*** Block opens ***
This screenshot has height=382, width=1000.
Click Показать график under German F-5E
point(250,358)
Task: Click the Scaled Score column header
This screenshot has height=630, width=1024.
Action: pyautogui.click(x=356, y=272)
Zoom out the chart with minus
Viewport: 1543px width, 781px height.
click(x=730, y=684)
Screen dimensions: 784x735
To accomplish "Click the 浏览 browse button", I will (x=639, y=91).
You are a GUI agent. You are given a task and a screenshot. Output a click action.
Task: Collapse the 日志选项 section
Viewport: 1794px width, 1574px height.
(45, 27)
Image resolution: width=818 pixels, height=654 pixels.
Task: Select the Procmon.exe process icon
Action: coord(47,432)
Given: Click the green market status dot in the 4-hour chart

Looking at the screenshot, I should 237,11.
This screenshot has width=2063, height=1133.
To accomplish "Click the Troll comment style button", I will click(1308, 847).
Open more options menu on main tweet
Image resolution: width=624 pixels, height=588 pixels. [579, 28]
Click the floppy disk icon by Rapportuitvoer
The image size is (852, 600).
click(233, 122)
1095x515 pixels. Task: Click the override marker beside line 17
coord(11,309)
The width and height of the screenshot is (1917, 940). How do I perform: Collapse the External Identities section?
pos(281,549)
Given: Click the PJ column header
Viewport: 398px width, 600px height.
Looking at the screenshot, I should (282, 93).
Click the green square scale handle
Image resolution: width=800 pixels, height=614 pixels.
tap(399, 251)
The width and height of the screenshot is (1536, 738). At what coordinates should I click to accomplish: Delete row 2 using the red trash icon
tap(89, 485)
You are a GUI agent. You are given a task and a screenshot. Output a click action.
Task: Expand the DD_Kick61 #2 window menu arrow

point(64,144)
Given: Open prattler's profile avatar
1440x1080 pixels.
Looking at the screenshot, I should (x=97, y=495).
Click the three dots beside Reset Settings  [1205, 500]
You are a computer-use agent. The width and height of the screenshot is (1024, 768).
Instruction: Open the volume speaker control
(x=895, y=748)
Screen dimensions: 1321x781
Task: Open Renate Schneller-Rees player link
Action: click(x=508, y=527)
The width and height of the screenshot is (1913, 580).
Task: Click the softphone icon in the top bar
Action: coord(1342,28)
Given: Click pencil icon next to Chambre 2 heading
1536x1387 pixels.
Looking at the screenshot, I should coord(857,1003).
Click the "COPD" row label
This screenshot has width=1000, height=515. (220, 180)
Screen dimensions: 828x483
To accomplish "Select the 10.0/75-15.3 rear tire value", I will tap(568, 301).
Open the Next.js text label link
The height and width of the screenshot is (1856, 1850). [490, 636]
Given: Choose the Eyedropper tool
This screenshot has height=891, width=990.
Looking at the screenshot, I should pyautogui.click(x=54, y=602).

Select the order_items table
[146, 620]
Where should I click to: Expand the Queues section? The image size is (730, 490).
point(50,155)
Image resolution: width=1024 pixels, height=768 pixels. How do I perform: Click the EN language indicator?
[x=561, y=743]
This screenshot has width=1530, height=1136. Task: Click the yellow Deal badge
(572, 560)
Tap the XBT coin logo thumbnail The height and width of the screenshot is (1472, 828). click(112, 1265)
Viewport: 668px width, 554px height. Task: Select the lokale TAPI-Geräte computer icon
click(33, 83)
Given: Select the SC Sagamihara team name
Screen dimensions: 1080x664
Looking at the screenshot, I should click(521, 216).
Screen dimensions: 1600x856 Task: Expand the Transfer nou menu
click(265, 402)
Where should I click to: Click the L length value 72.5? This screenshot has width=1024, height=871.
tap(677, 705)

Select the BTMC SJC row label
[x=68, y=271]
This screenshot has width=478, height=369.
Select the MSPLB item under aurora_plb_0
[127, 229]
*** Block closes ***
• _TASK OBJECTIVE_:
For this exercise, repeat the data above exactly.

• _SOLUTION TO THE PROBLEM_:
This screenshot has height=382, width=1000.
Click Показать график under German F-5E
point(250,358)
Task: Click the Scaled Score column header
This screenshot has height=630, width=1024.
Action: pyautogui.click(x=356, y=272)
Zoom out the chart with minus
Viewport: 1543px width, 781px height.
click(x=730, y=684)
Screen dimensions: 784x735
To accomplish "Click the 浏览 browse button", I will (x=639, y=91).
You are a GUI agent. You are given a task and a screenshot. Output a click action.
Task: Collapse the 日志选项 section
Viewport: 1794px width, 1574px height.
(45, 27)
Image resolution: width=818 pixels, height=654 pixels.
Task: Select the Procmon.exe process icon
Action: coord(47,432)
Given: Click the green market status dot in the 4-hour chart

Looking at the screenshot, I should 237,11.
This screenshot has width=2063, height=1133.
To accomplish "Click the Troll comment style button", I will click(1308, 847).
Open more options menu on main tweet
Image resolution: width=624 pixels, height=588 pixels. [579, 28]
Click the floppy disk icon by Rapportuitvoer
The image size is (852, 600).
click(233, 122)
1095x515 pixels. Task: Click the override marker beside line 17
coord(11,309)
The width and height of the screenshot is (1917, 940). How do I perform: Collapse the External Identities section?
pos(281,549)
Given: Click the PJ column header
Viewport: 398px width, 600px height.
Looking at the screenshot, I should (282, 93).
Click the green square scale handle
Image resolution: width=800 pixels, height=614 pixels.
tap(399, 251)
The width and height of the screenshot is (1536, 738). At what coordinates should I click to accomplish: Delete row 2 using the red trash icon
tap(89, 485)
You are a GUI agent. You are given a task and a screenshot. Output a click action.
Task: Expand the DD_Kick61 #2 window menu arrow

point(64,144)
Given: Open prattler's profile avatar
1440x1080 pixels.
Looking at the screenshot, I should (x=97, y=495).
Click the three dots beside Reset Settings  [1205, 500]
You are a computer-use agent. The width and height of the screenshot is (1024, 768).
Instruction: Open the volume speaker control
(x=895, y=748)
Screen dimensions: 1321x781
Task: Open Renate Schneller-Rees player link
Action: click(x=508, y=527)
The width and height of the screenshot is (1913, 580).
Task: Click the softphone icon in the top bar
Action: coord(1342,28)
Given: Click pencil icon next to Chambre 2 heading
1536x1387 pixels.
Looking at the screenshot, I should coord(857,1003).
Click the "COPD" row label
This screenshot has width=1000, height=515. (220, 180)
Screen dimensions: 828x483
To accomplish "Select the 10.0/75-15.3 rear tire value", I will tap(568, 301).
Open the Next.js text label link
The height and width of the screenshot is (1856, 1850). [490, 636]
Given: Choose the Eyedropper tool
This screenshot has height=891, width=990.
Looking at the screenshot, I should pyautogui.click(x=54, y=602).

Select the order_items table
[146, 620]
Where should I click to: Expand the Queues section? The image size is (730, 490).
point(50,155)
Image resolution: width=1024 pixels, height=768 pixels. How do I perform: Click the EN language indicator?
[x=561, y=743]
This screenshot has width=1530, height=1136. Task: Click the yellow Deal badge
(572, 560)
Tap the XBT coin logo thumbnail The height and width of the screenshot is (1472, 828). click(112, 1265)
Viewport: 668px width, 554px height. Task: Select the lokale TAPI-Geräte computer icon
click(33, 83)
Given: Select the SC Sagamihara team name
Screen dimensions: 1080x664
Looking at the screenshot, I should click(521, 216).
Screen dimensions: 1600x856 Task: Expand the Transfer nou menu
click(265, 402)
Where should I click to: Click the L length value 72.5? This screenshot has width=1024, height=871.
tap(677, 705)

Select the BTMC SJC row label
[x=68, y=271]
This screenshot has width=478, height=369.
Select the MSPLB item under aurora_plb_0
[127, 229]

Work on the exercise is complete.